╭──

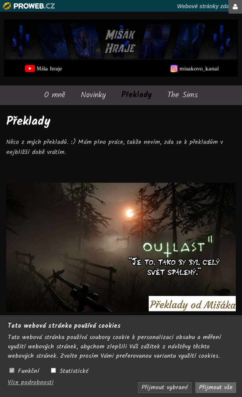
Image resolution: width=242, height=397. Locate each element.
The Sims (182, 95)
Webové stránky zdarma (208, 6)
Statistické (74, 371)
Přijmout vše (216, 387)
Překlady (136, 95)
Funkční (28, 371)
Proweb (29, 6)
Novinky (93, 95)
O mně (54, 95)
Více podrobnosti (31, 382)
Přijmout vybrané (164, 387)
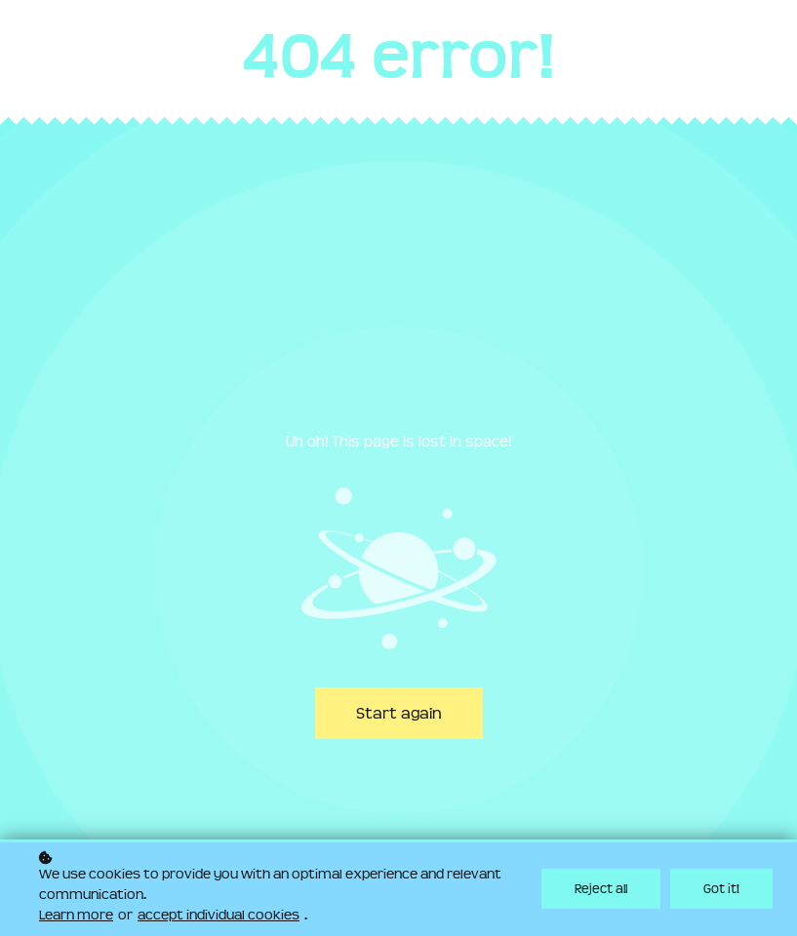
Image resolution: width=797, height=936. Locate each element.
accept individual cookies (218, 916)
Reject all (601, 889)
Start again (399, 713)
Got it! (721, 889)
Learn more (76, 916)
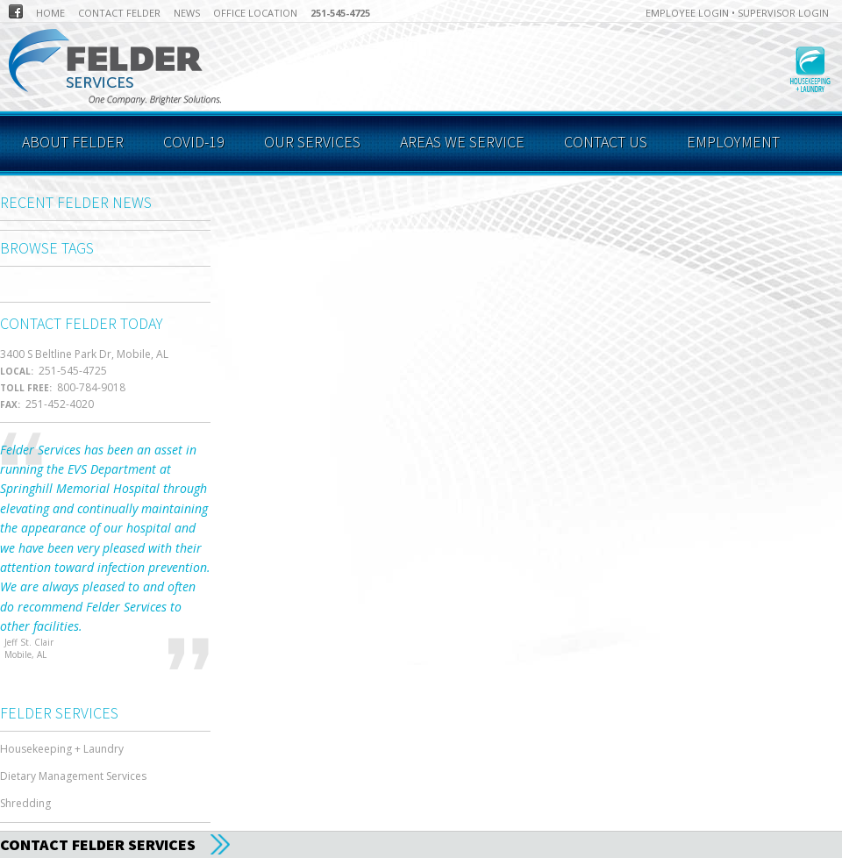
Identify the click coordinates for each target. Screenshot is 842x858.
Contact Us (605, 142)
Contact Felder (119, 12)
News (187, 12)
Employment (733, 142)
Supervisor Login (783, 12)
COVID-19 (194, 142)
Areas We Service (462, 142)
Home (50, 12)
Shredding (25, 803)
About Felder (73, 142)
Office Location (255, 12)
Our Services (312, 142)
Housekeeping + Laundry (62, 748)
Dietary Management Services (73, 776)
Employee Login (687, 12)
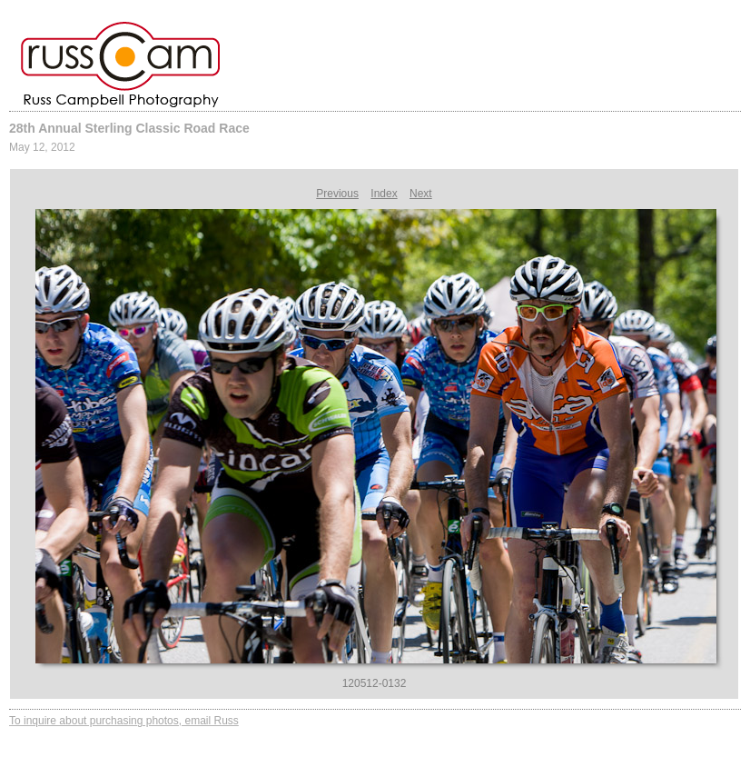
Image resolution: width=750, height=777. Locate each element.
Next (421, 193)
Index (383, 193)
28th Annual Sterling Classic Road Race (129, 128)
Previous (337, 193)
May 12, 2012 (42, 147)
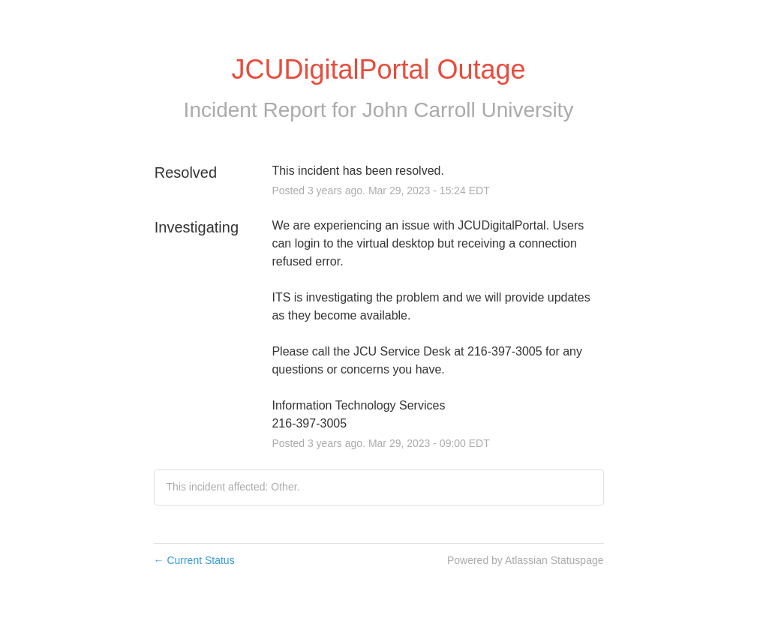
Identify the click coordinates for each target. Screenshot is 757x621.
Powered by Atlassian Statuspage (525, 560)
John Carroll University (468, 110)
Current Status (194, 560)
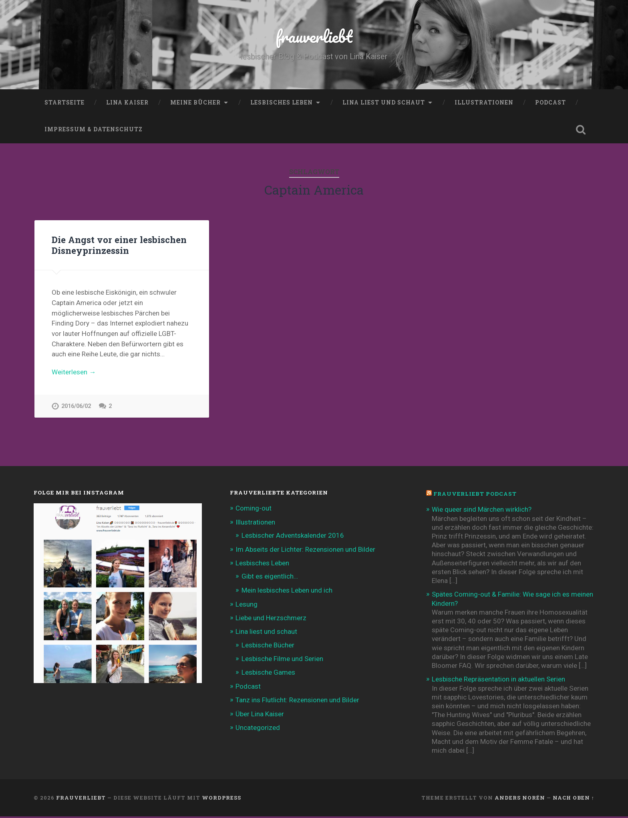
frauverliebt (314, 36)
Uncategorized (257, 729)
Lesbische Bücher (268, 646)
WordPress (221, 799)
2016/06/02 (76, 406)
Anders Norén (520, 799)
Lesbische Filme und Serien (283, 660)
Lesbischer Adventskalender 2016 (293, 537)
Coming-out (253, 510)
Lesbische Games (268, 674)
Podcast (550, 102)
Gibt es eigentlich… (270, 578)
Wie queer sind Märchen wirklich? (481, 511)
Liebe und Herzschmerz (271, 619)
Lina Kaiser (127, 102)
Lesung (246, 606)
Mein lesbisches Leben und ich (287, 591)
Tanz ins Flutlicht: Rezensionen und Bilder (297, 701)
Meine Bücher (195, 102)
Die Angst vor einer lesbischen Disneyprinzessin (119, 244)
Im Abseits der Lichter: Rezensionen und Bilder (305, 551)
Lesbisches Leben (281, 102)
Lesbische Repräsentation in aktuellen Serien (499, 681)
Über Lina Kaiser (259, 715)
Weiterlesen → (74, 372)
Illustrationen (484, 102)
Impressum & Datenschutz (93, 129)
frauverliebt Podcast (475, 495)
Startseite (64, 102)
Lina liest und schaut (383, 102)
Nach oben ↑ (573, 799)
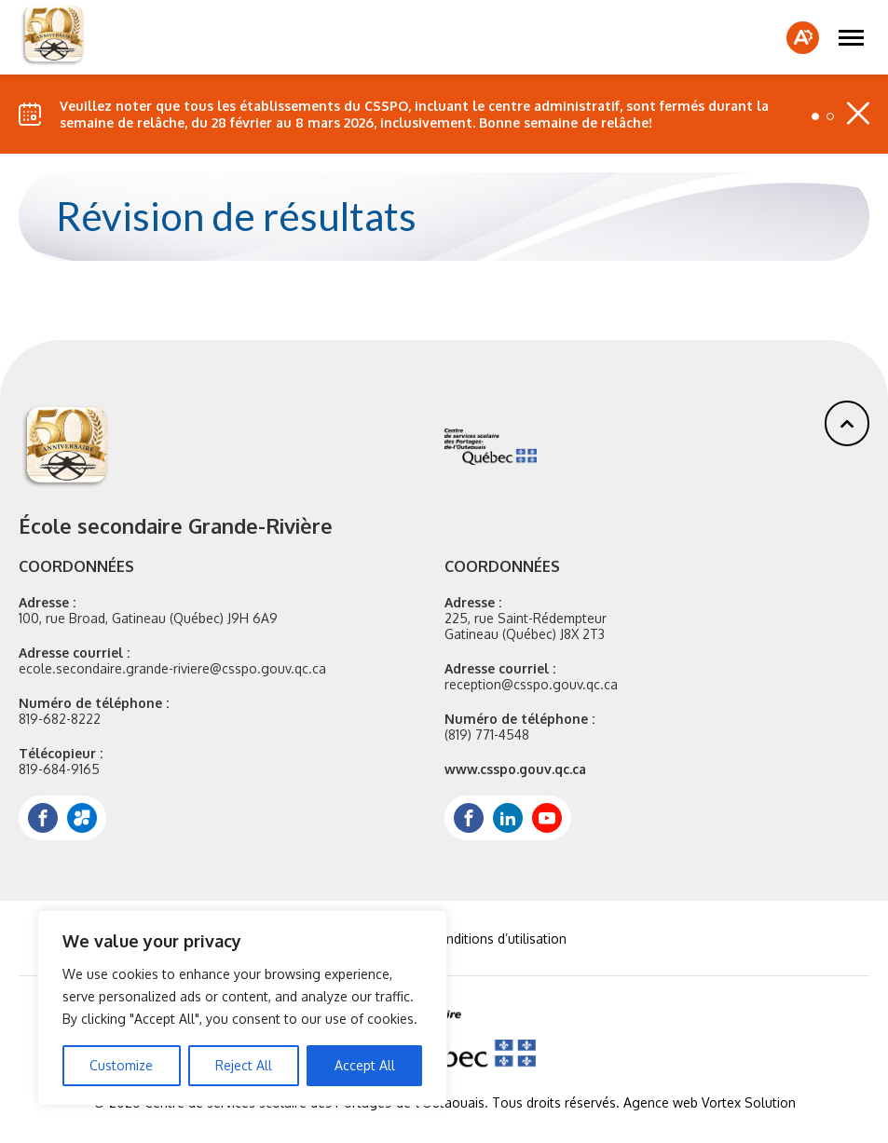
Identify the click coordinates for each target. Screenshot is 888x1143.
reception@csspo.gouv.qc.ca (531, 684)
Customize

╰──

Set task: Copy out every item above word for word, leaving out the pictures.

Exercise solution:
Image resolution: width=242, height=397. Locate each element.
The Sims (182, 95)
Webové stránky zdarma (208, 6)
Statistické (74, 371)
Přijmout vše (216, 387)
Překlady (136, 95)
Funkční (28, 371)
Proweb (29, 6)
Novinky (93, 95)
O mně (54, 95)
Více podrobnosti (31, 382)
Přijmout vybrané (164, 387)
Image resolution: width=797, height=936. Locate each element.
accept individual cookies (218, 916)
Reject all (601, 889)
Start again (399, 713)
Got it! (721, 889)
Learn more (76, 916)
Identify the click coordinates for each target. Screenshot is 842x858.
Contact Us (605, 142)
Contact Felder (119, 12)
News (187, 12)
Employment (733, 142)
Supervisor Login (783, 12)
COVID-19 (194, 142)
Areas We Service (462, 142)
Home (50, 12)
Shredding (25, 803)
About Felder (73, 142)
Office Location (255, 12)
Our Services (312, 142)
Housekeeping + Laundry (62, 748)
Dietary Management Services (73, 776)
Employee Login (687, 12)
Image resolution: width=750, height=777. Locate each element.
Next (421, 193)
Index (383, 193)
28th Annual Sterling Classic Road Race (129, 128)
Previous (337, 193)
May 12, 2012 (42, 147)
Identify the click coordinates for each target. Screenshot is 757x621.
Powered by Atlassian Statuspage (525, 560)
John Carroll University (468, 110)
Current Status (194, 560)
frauverliebt (314, 36)
Uncategorized (257, 729)
Lesbische Bücher (268, 646)
WordPress (221, 799)
2016/06/02 (76, 406)
Anders Norén (520, 799)
Lesbische Filme und Serien (283, 660)
Lesbischer Adventskalender 2016 (293, 537)
Coming-out (253, 510)
Lesbische Games (268, 674)
Podcast (550, 102)
Gibt es eigentlich… (270, 578)
Wie queer sind Märchen wirklich? (481, 511)
Liebe und Herzschmerz (271, 619)
Lina Kaiser (127, 102)
Lesung (246, 606)
Mein lesbisches Leben und ich (287, 591)
Tanz ins Flutlicht: Rezensionen und Bilder (297, 701)
Meine Bücher (195, 102)
Die Angst vor einer lesbischen Disneyprinzessin (119, 244)
Im Abseits der Lichter: Rezensionen und Bilder (305, 551)
Lesbisches Leben (281, 102)
Lesbische Repräsentation in aktuellen Serien (499, 681)
Über Lina Kaiser (259, 715)
Weiterlesen → (74, 372)
Illustrationen (484, 102)
Impressum & Datenschutz (93, 129)
frauverliebt Podcast (475, 495)
Startseite (64, 102)
Lina liest und schaut (383, 102)
Nach oben ↑ (573, 799)
Identify the click coordinates for each target. Screenshot is 888x1143.
reception@csspo.gouv.qc.ca (531, 684)
Customize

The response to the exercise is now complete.